[DOCUMENT EXTRACT]:
According an article published in The Washington Post yesterday, workers in Amazon warehouses are injured at nearly double the rate as workers in other warehouse jobs. The Strategic Organizing Center, a coalition of labor unions, contributed data to the article and says Tulsa also has a high injury rate.

 

KWGS’s Elizabeth Caldwell spoke to Eric Frumin, SOC’s health and safety director, about why Amazon has such high injury rates. He started off the conversation saying that Amazon has a digital discipline system he thinks pushes people too hard. 

 

Both the audio and text have been edited for length and clarity.

 

Other recent coverage on Amazon’s expansion in Tulsa here.

 

Eric Frumin: Other companies obviously can have very strict discipline systems, but no other company that we're aware of has a discipline system that is so driven by computers and algorithms and is so unrelenting in how hard it pushes workers. 

And then combined with that, they care only about one thing, which is the speed of getting their packages to customers. They designed their physical equipment with only that in mind, without the bodies or the health of the workers in mind. There are a lot of different ways to design a warehouse, and they have only chosen to design it for one purpose. So they have people picking things up off the floor. They have people reaching too far and, of course, moving too fast. 

And of course they're able to do this because workers are not organized. They don't have the power to push back. 

 

So instead we have a huge company whose business model at the core of the company is to work people too hard and then to throw them out. And if you look around at other media reports and so forth, you'll see that it's not unusual at all for the turnover in an Amazon warehouse to reach a hundred percent per year. They just push people too hard, use them up, get rid of them. And if it injures a lot of people, the managers who run this company obviously don't think it's their problem or their responsibility. 

 

But those are the basic elements to it. And it's really extraordinary in our industrial history to see a company this big take on this kind of a role with as little competence to deal with the human effects. 

 

Elizabeth Caldwell: So when I've questioned the mayor here, Mayor Bynum, he says, ‘well, I haven't heard about any problems in Tulsa. I haven't heard about any problems.’ And that's probably what he will say when I mention this report to him. What would you say to that? 

 

EF: Uh, and who was the person who gave you that answer? 

 

EC: The mayor, the mayor of Tulsa. 

 

EF: Oh, the mayor. 

 

EC: Yeah. I've asked him, I said, ‘what would you say about these safety issues?’ And he said, ‘well, in Tulsa, I haven't heard of anything in Tulsa.’ And I think he would probably say that again, but now The Washington Post article at least mentions Tulsa several times. Why do you think the leaders of cities aren't hearing about it? Because like you said, they aren't organized? 

 

EF: Uh, well, when you say they aren't organized, you're not referring to the leaders of the cities, you're referring to the workers?

 

EC: Yeah. Right. Why aren't we hearing more about it?

 

EF: Because, because our labor laws and our management structures are designed to suppress the voices of workers. 

 

Was the mayor of Tulsa hearing about the effects of slavery or racist working conditions in 1890? Probably not because the system was set up to suppress the voices of people who were suffering these horrendous abuses.

[SET OF TASKS]:
1. List the things Eric Frumin, in the interview on Amazon warehouse injuries, says Amazon has people doing in warehouses designed only for speed.
2. Pick up the interview on Amazon warehouse injuries after its last sentence and continue it for a few more lines.

[LISTING]:
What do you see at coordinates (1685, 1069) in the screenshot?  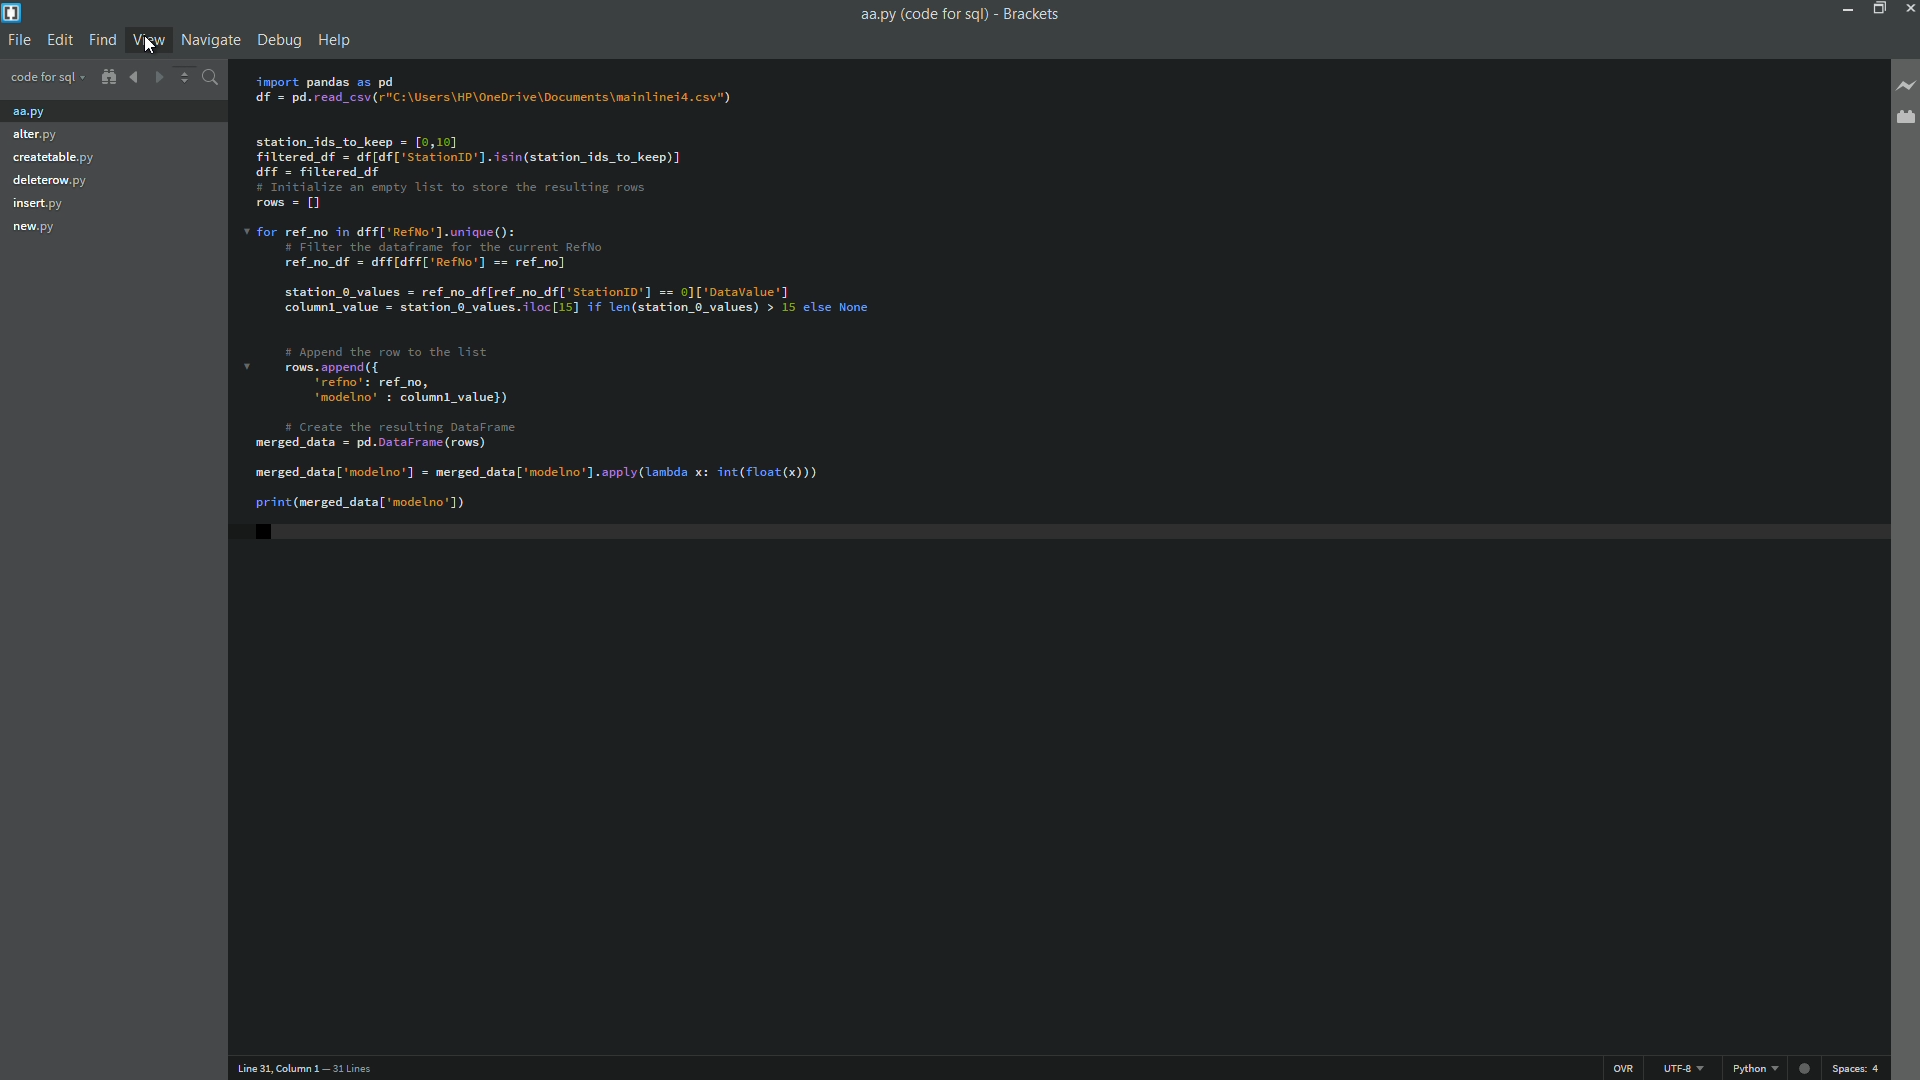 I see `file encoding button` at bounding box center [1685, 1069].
==
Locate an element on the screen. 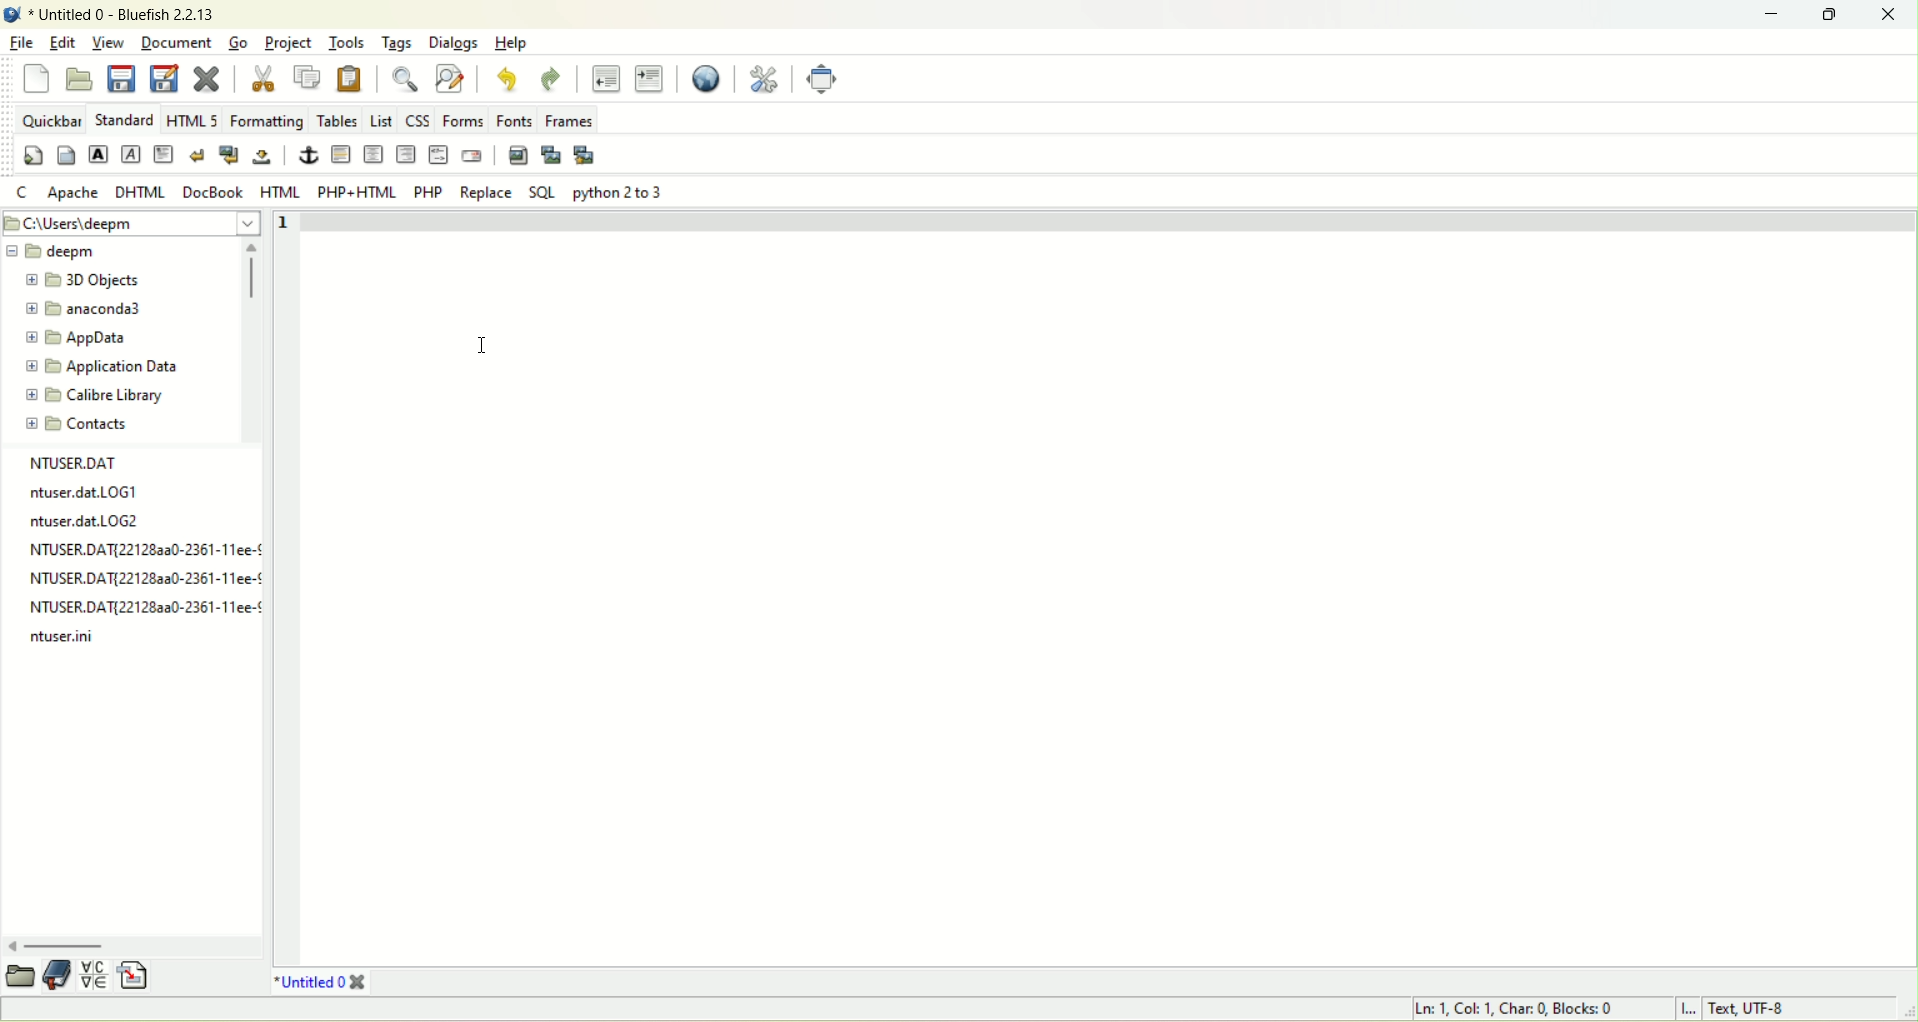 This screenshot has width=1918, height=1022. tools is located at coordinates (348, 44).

[ANSWERS TO EACH TASK]:
1.
- Picking things up off the floor
- Reaching too far
- Moving too fast

2.
 

I don't know, you know, I'm making all sorts of assumptions about the historical accuracy, about working conditions in Oklahoma, eastern Oklahoma, in the late 1800’s. But if it was like the rest of the South, it was pretty bad. And yet mayors could probably claim they didn't know anything about that either. 

 

So if a system is set up to shut down worker voices, then the mayor has to be concerned enough to go look into the situation and find out. So when the mayor talks to a company that wants to come into town, does he ask them what their injury rates are? Does he ask them what their safety program is? Does he ask, ‘what's the system for helping workers who were injured speak up when the conditions are bad?’ Probably not. 

 

Well, if you don't have a system to help workers report dangerous problems, and you don't ask the management about those problems, then you can make sure you're never going to hear about it. And that's what most mayors in places like Tulsa do, they make sure they never hear about it.

 

And that information is available. You know, the company has it, and the public now has it. And a mayor or a governor who cares about workers would take the time to find out. But unfortunately they don’t.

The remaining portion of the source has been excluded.